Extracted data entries

***

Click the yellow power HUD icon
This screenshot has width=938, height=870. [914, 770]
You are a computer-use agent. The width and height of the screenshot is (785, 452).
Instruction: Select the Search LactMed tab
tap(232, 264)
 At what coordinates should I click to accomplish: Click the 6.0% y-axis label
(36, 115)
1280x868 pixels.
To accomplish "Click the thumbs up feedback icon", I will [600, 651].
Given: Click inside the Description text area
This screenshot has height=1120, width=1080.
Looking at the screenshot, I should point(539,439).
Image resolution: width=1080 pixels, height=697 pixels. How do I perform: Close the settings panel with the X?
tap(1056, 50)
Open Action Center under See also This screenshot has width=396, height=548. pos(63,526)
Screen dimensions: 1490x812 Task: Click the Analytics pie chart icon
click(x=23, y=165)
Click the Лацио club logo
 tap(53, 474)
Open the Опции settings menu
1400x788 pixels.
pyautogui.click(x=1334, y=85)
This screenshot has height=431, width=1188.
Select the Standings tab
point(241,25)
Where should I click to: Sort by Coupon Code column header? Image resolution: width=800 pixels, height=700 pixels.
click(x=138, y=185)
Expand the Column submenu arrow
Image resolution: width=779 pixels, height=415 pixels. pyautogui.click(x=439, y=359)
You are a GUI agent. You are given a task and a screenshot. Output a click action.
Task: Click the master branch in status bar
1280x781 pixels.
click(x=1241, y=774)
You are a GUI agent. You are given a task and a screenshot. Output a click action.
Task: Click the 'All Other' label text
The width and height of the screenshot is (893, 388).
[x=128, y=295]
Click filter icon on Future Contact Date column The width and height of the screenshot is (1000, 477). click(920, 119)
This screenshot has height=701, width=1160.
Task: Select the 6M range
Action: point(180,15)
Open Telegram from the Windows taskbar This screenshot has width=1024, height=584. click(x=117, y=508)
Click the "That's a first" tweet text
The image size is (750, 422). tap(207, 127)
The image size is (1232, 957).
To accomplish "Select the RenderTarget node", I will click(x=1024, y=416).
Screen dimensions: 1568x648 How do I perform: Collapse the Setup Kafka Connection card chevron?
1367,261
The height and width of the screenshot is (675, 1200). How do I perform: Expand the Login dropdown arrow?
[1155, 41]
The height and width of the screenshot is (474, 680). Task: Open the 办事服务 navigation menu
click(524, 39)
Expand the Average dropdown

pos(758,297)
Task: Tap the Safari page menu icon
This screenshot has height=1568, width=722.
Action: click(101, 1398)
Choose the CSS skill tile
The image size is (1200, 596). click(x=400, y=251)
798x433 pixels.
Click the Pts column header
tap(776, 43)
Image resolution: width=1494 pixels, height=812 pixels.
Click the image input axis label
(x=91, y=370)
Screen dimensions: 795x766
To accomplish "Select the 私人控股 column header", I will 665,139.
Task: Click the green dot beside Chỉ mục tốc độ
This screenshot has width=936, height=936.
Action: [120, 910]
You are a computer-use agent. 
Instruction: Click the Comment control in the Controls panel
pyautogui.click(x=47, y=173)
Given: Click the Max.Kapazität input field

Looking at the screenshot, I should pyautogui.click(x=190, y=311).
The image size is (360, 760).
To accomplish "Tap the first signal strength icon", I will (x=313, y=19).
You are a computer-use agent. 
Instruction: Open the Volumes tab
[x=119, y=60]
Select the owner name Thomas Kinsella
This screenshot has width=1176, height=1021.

***

→ Task goal
Gather each line from the entries above that includes the word "will".

→ Task response
To accomplish "Click the thumbs up feedback icon", I will [600, 651].
To accomplish "Select the RenderTarget node", I will click(x=1024, y=416).
To accomplish "Select the 私人控股 column header", I will 665,139.
To accomplish "Tap the first signal strength icon", I will (x=313, y=19).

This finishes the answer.